Tchekhov la muse

Nathalie Malette, Rebecca Vachon et Roger LaRue dans la pièce «Vania et Sonia et Macha et Spike» au théâtre du Rideau-Vert
Photo: David Ospina Nathalie Malette, Rebecca Vachon et Roger LaRue dans la pièce «Vania et Sonia et Macha et Spike» au théâtre du Rideau-Vert

Le répertoire de Tchekhov est une source intarissable d’inspiration, voire de parodie, pour les dramaturges. Ses personnages désenchantés, à la fois profondément touchants par leur humanité et risibles dans leur autoapitoiement et leur incapacité à changer leur vie, sont nos contemporains. On a vu à Montréal des actualisations de ses textes par l’Américain Aaron Posner (Cr#%# d’oiseau cave) et l’Allemande Rebekka Kricheldorf (Villa Dolorosa).

Christopher Durang, lui, n’adapte pas une pièce en particulier, mais emprunte des figures et des thèmes à l’œuvre de l’auteur russe pour nourrir sa comédie. Une sorte de concentré tchékhovien où on reconnaît des éléments de l’intrigue de La mouette et de La cerisaie. Les quinquagénaires Sonia et Vania ont l’impression d’avoir manqué leur vie après l’avoir consacrée à soigner leurs parents.

Ils végètent en se chamaillant dans la demeure familiale — évoquée ici par l’armature d’une maison, un décor de Pierre-Étienne Locas —, que leur aînée, Macha (l’éclatante Sylvie Léonard), risque de vendre.
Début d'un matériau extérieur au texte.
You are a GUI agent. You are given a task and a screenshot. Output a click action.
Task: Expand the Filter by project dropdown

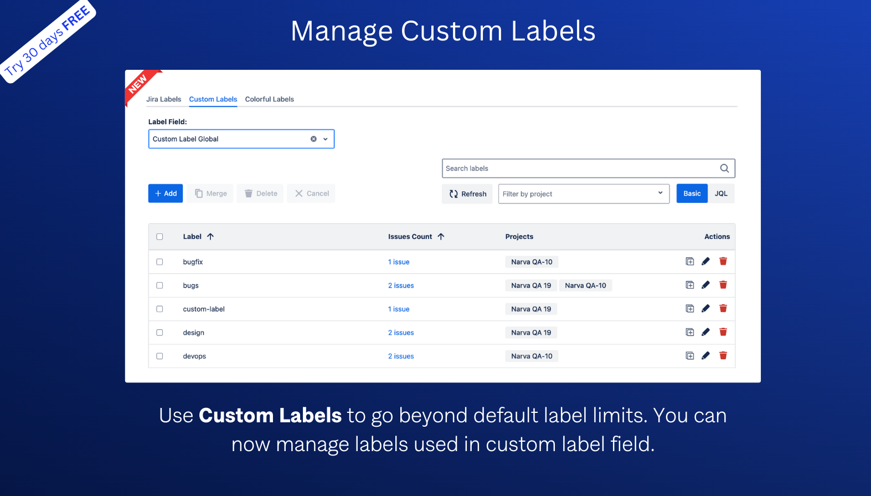[660, 193]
La visite de celle-ci, une vedette de cinéma narcissique traînant dans son sillage son jeune amant, Spike (parfait Alex Bergeron), un aspirant acteur plein de séduction et de vacuité, cause des remous…

Tirade nostalgique

C’est à un curieux univers que nous convie Vania et Sonia et Macha et Spike. L’auteur de Névrose à la carte mélange divers ingrédients pour faire rire. Outre une parodie affectueuse du monde tchékhovien, il fait référence à la tragédie grecque : la femme de ménage (Joëlle Paré-Beaulieu) est une Cassandre qui multiplie les oracles grandiloquents. Il moque aussi les clichés du star-system hollywoodien. (Même si la traduction de Maryse Warda transpose la pièce au Québec, avec plusieurs références reconnaissables.)
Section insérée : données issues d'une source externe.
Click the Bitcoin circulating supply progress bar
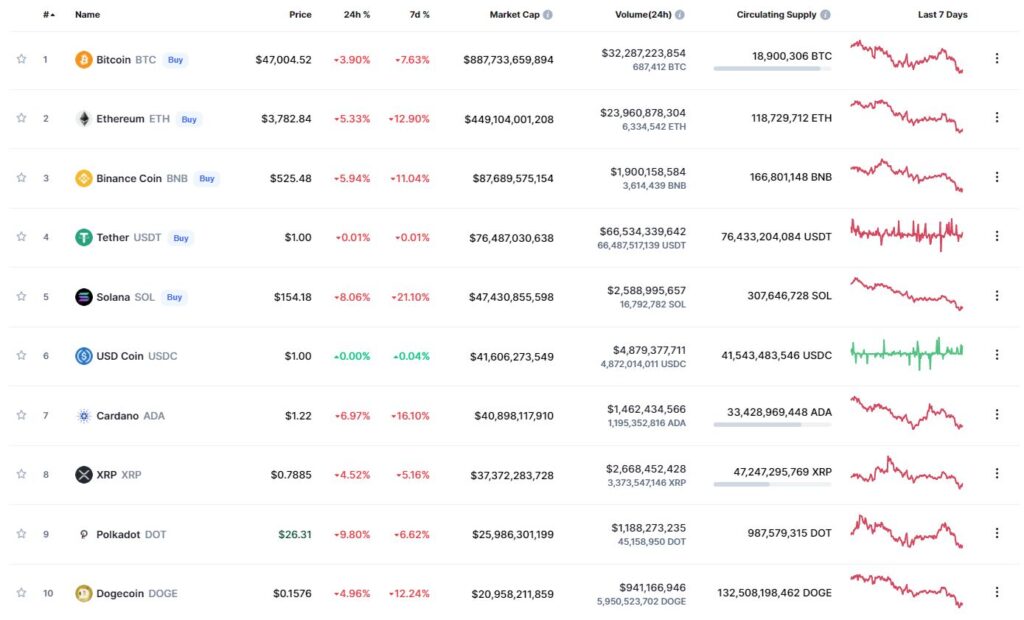This screenshot has width=1024, height=620. point(773,69)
Ajoutez à ça des costumes de Blanche-Neige, Macha insistant pour entraîner sa fratrie à un bal déguisé — qu’on ne verra qu’en extraits sur vidéo. Entre les costumes d’une part (créations réussies de Cynthia St-Gelais) et les quasi-stripteasesde Spike de l’autre, la comédie s’appuie donc souvent sur des ressorts superficiels plutôt que sur les personnages. Le spectacle mis en scène par Marc St-Martin offre toutefois de savoureux numéros d’interprètes. Nathalie Mallette, surtout, compose une impayable grincheuse. Rebecca Vachon a la fraîcheur optimiste de Nina.

Mais avec le monologue amer de Vania (convaincant Roger La Rue), la pièce nous donne sa scène la plus tchékhovienne. Sa diatribe contre le changement et les technologies modernes donne accès davantage à son drame. Cette tirade, emplie de nostalgie (le spectacle s’ouvre d’ailleurs joliment sur des films familiaux censés évoquer l’enfance des protagonistes), et de crainte de l’avenir met en lumière le fossé générationnel entre les personnages, ainsi que la désillusion liée au passage du temps et au vieillissement. Des thèmes bien tchékhoviens.

 

Vania et Sonia et Macha et Spike

Texte : Christopher Durang. Traduction : Maryse Warda. Mise en scène : Marc St-Martin. Au théâtre du Rideau vert, jusqu’au 4 juin.